Hello - I've found the RSubread package to be a great pipeline for RNAseq data analysis. Recently, I tried to build an index using the bulidIndex function and a >4GB fasta file for mouse. The process failed with the following error:
ERROR: The chromosome data contains too many bases. The size of the input FASTA files should be less than 4G Bytes
Is there a way around this, or am I simply wrong to be using the DNA fasta (repeat masked) for building an index to align whole transcriptome data (coding and non-coding)?
I typically get my fasta files for building indices from here:
Could you please provide more details about what sequences you included in your index building? Size of mouse genome is less than 4GB so you should be able to build an index for it. You should use the whole genome DNA sequences for index building for the mapping of your RNA-seq data, but I would not recommend using repeat masked data.

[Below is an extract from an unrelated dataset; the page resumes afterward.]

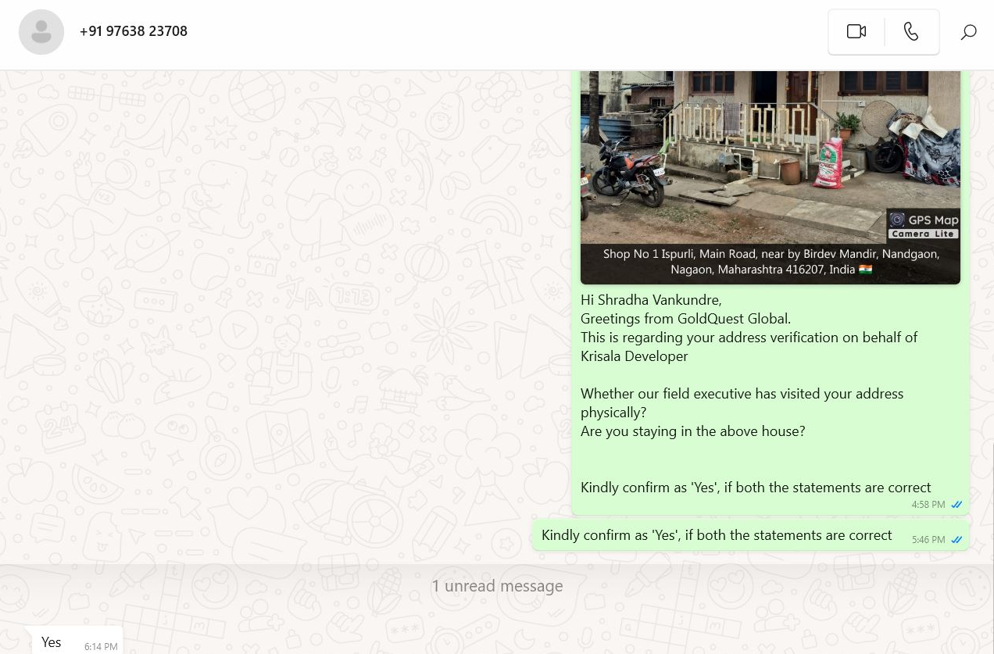Click the India flag emoji in photo caption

Hi Wei - Thanks for your response. Initially, I was trying to build an index using either the "Mus_musculus.GRCm38.dna_rm.toplevel.fa.gz" or the "Mus_musculus.GRCm38.dna.toplevel.fa.gz" -- both of which are around 480MB, but expand to 4.9GB when unzipped. There is another file on the ensembl site called "Mus_musculus.GRCm38.dna.primary_assembly.fa.gz" and this one expands to only 2.78GB. Perhaps this is the file you would recommend for building an index for aligning whole transcriptome RNAseq reads?